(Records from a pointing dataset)
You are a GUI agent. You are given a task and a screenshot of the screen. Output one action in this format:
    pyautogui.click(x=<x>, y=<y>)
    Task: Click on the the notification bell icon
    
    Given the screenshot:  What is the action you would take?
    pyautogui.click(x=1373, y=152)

--

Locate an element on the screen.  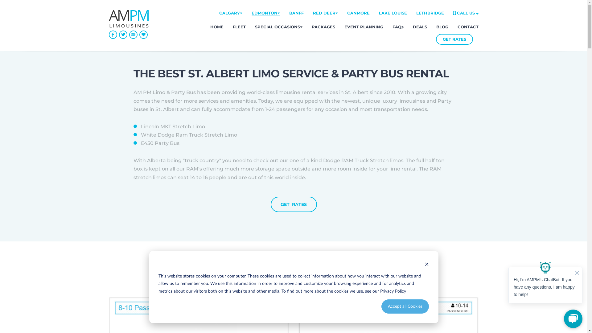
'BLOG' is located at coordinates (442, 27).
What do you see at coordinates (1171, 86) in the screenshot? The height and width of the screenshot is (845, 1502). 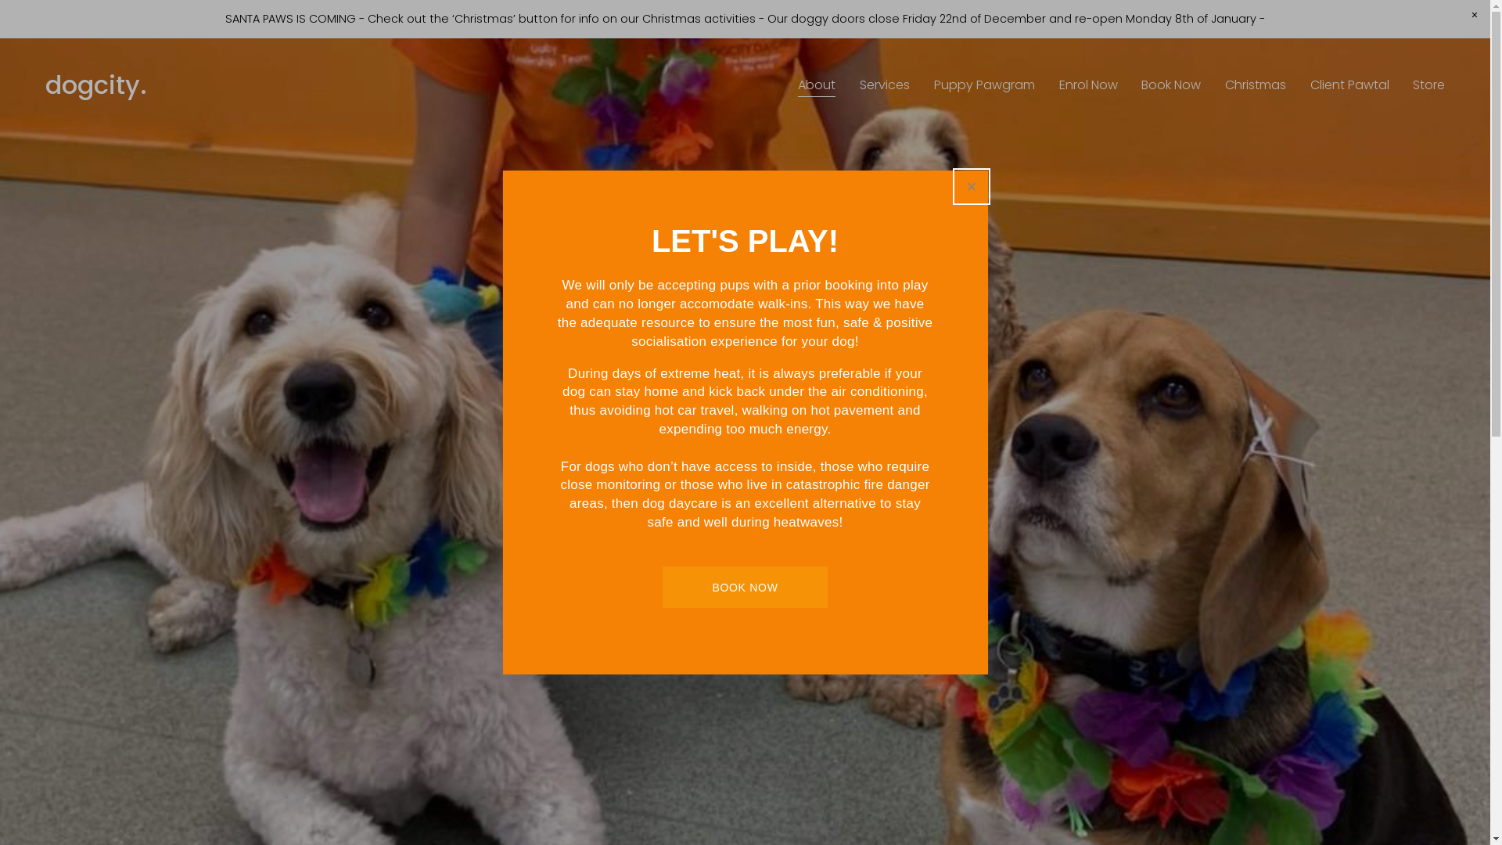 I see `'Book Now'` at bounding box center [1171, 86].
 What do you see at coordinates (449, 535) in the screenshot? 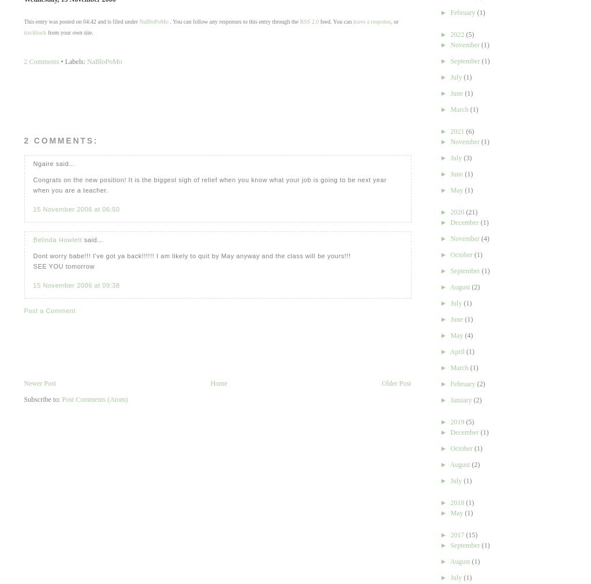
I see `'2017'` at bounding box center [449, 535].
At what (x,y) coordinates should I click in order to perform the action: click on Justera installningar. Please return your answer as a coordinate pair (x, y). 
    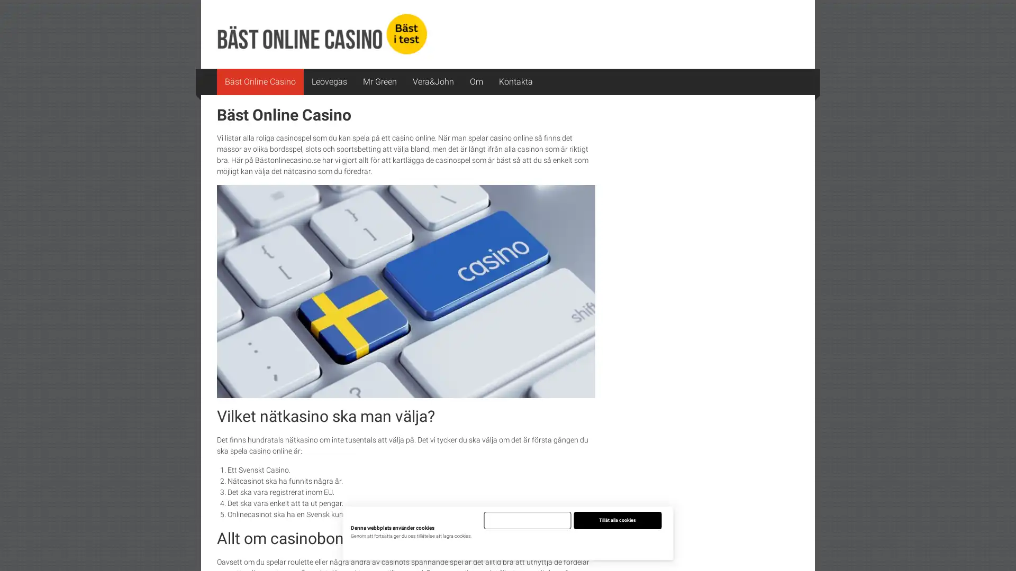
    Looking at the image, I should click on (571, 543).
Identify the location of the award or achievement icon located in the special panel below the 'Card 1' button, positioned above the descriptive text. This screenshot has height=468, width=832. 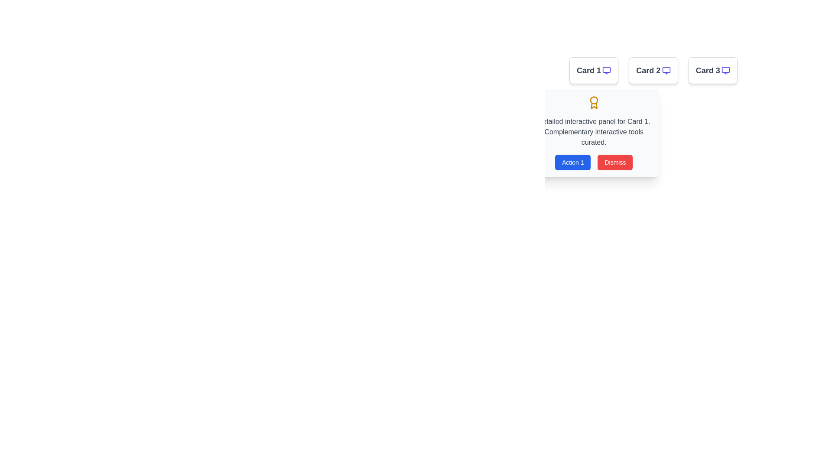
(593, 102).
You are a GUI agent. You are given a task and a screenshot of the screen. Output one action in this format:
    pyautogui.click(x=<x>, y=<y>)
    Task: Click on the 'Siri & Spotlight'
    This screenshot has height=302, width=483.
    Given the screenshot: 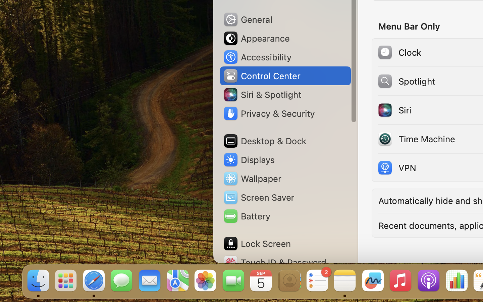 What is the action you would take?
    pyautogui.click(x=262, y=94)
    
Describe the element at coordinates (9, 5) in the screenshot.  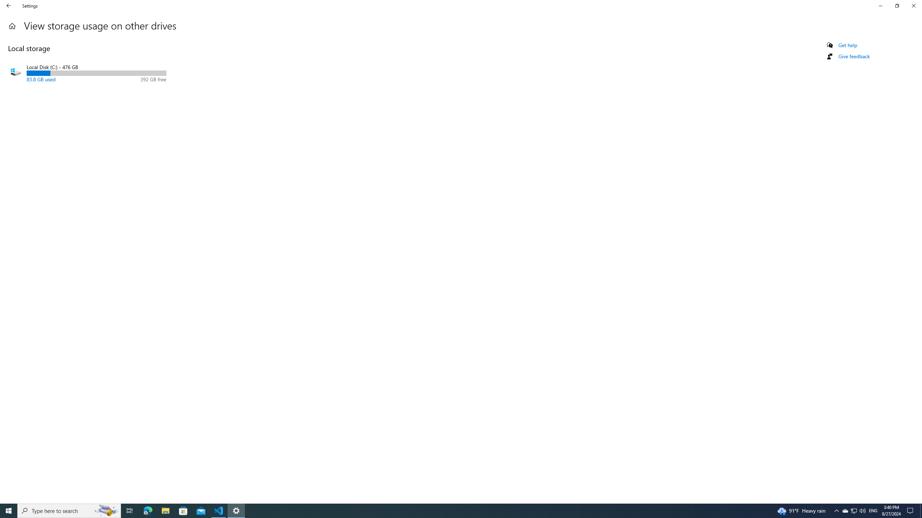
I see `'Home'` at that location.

- **PROBLEM REQUIREMENTS**
Output as a JSON list of strings, one per line, the listing lines starting at the line containing "Describe the element" and ending at the line containing "at that location.", skipping blank lines. Leave the pictures out of the answer.

- **TASK OUTPUT**
[
  "Describe the element at coordinates (9, 5) in the screenshot.  ",
  "I see `'Home'` at that location."
]